Please return only the lines from the one showing "Image resolution: width=1000 pixels, height=594" to the end of the entries, keeping both ends and dropping every picture.

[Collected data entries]
[Start of Attachment]

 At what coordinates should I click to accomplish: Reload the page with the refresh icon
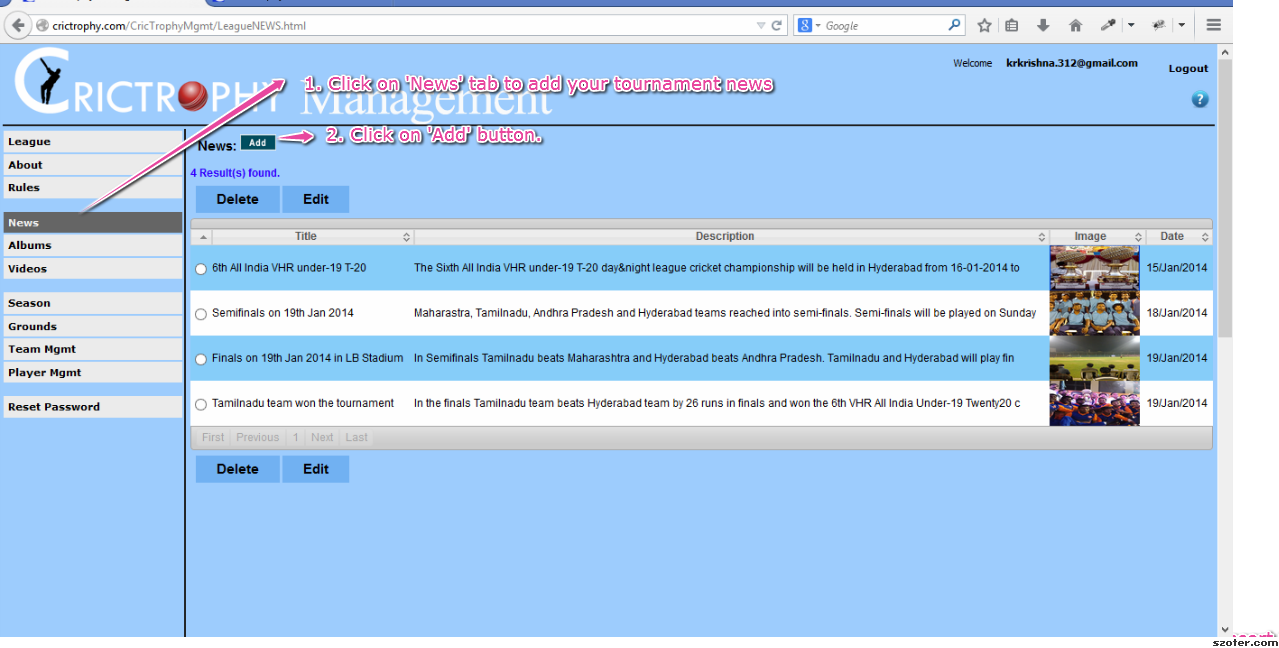click(777, 26)
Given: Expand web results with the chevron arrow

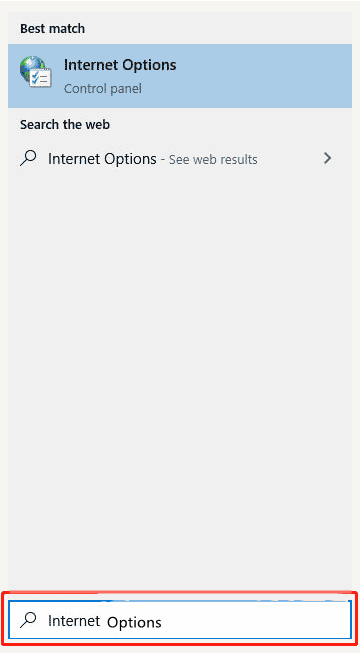Looking at the screenshot, I should pyautogui.click(x=327, y=158).
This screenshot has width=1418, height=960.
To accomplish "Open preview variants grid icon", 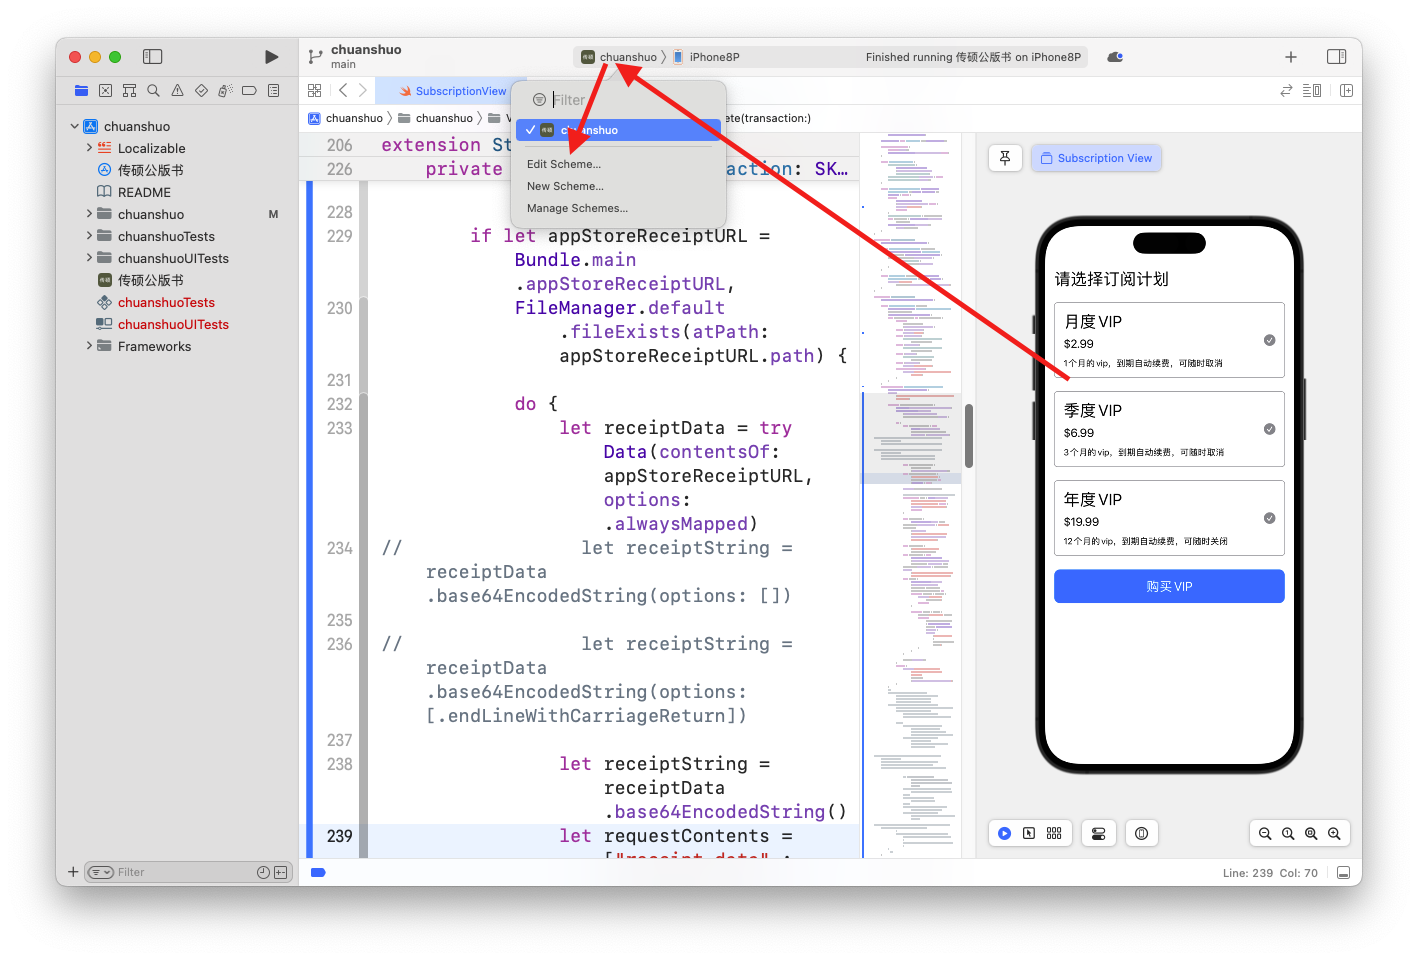I will click(1054, 833).
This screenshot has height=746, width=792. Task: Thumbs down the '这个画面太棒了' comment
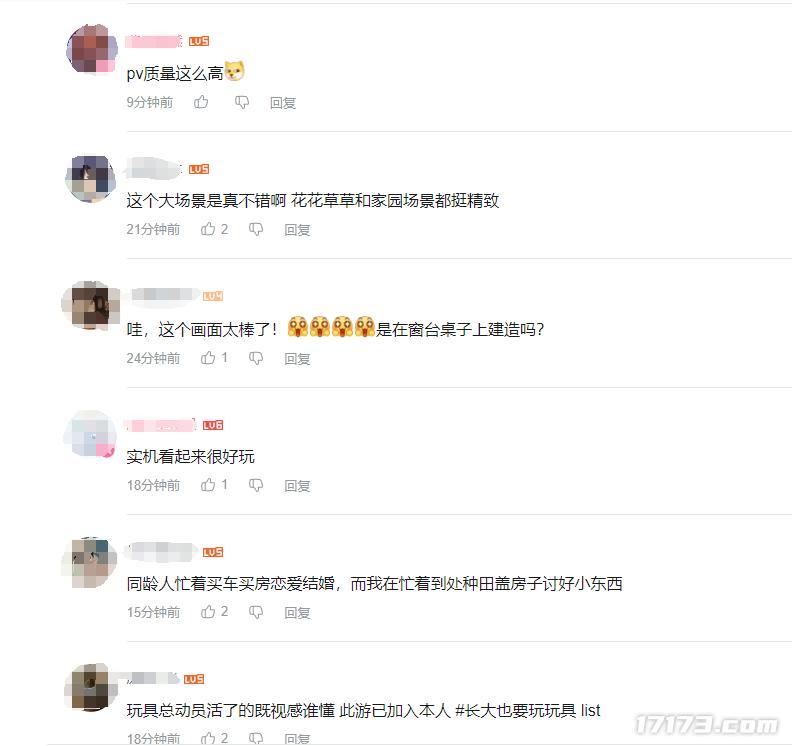[256, 358]
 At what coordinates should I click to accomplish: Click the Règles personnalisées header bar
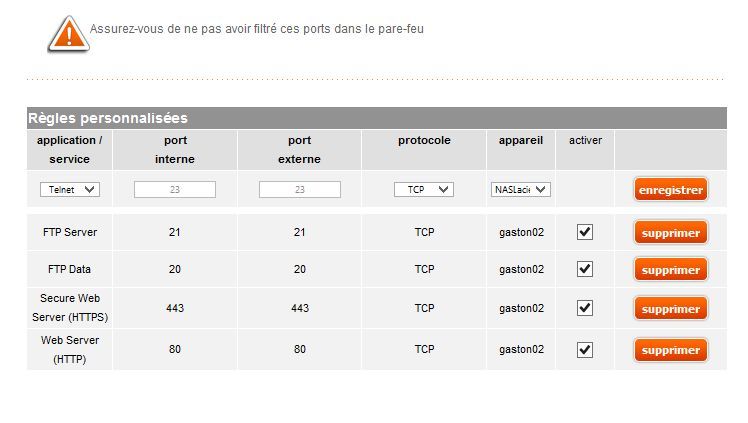pyautogui.click(x=376, y=118)
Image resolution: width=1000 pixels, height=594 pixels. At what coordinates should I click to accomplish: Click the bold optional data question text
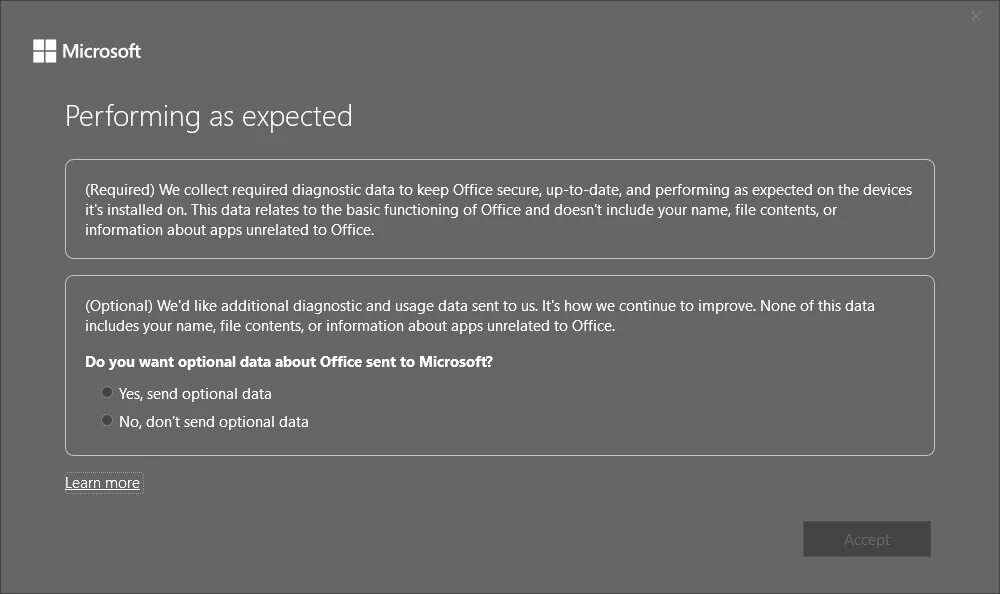[x=289, y=362]
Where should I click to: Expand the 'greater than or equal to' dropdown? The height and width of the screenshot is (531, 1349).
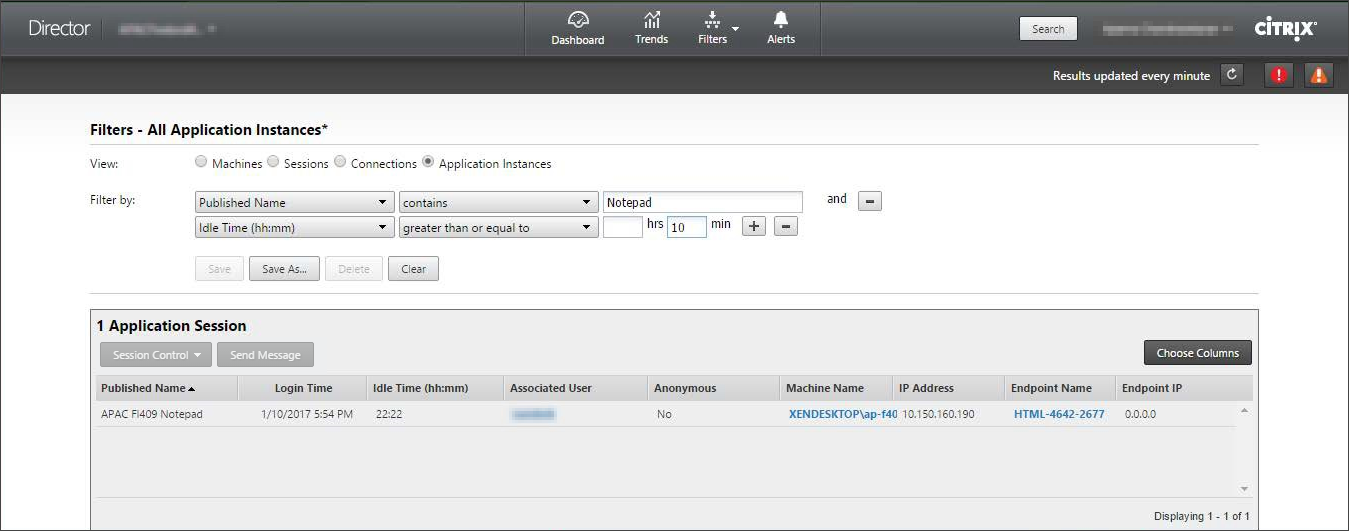498,228

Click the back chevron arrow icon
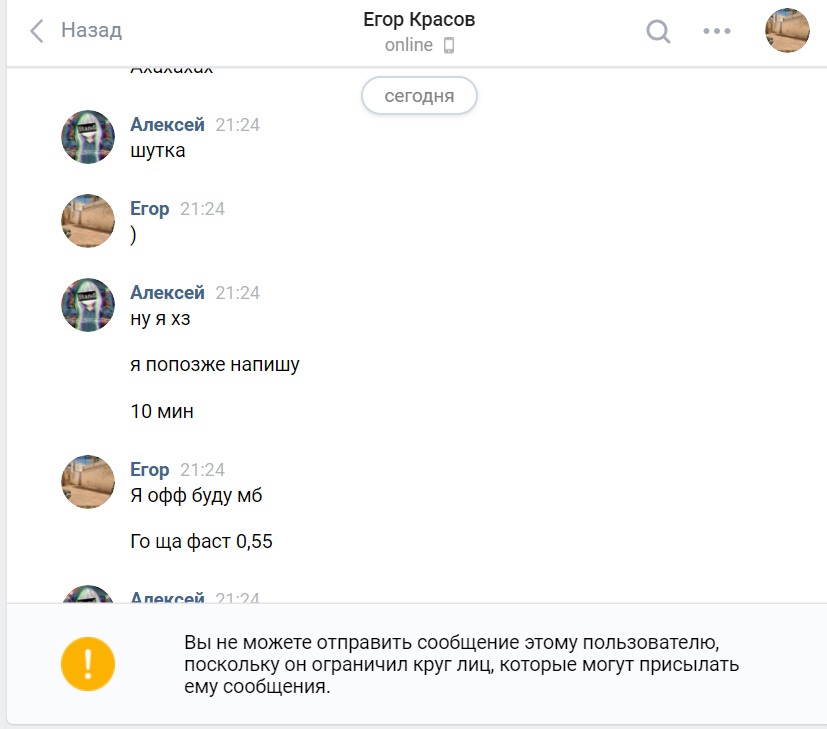(36, 31)
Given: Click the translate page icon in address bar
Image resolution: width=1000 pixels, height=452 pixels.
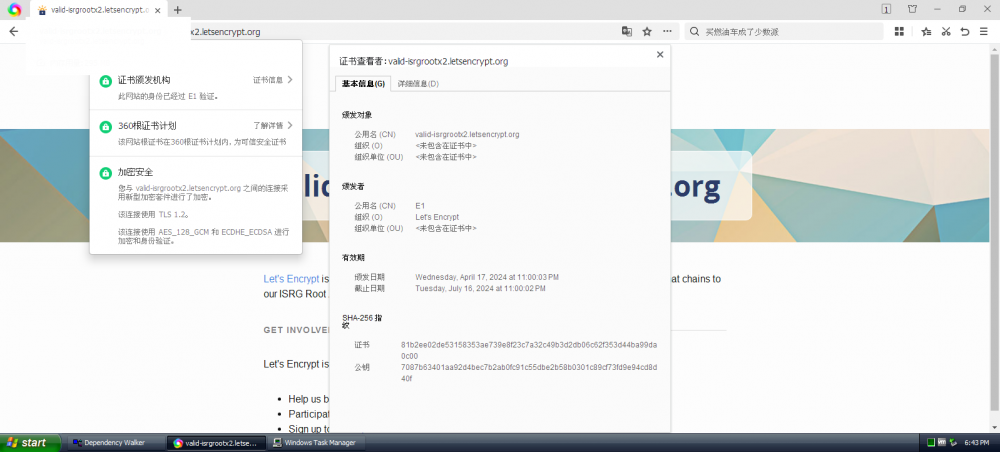Looking at the screenshot, I should (x=627, y=31).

[End of Attachment]

(Answer for this exercise)
Image resolution: width=1000 pixels, height=594 pixels. At what coordinates should I click to accomplish: Click the bold optional data question text
[x=289, y=362]
Where should I click to: Expand the 'greater than or equal to' dropdown? The height and width of the screenshot is (531, 1349).
498,228

Click the back chevron arrow icon
(36, 31)
Given: Click the translate page icon in address bar
Image resolution: width=1000 pixels, height=452 pixels.
Looking at the screenshot, I should (x=627, y=31).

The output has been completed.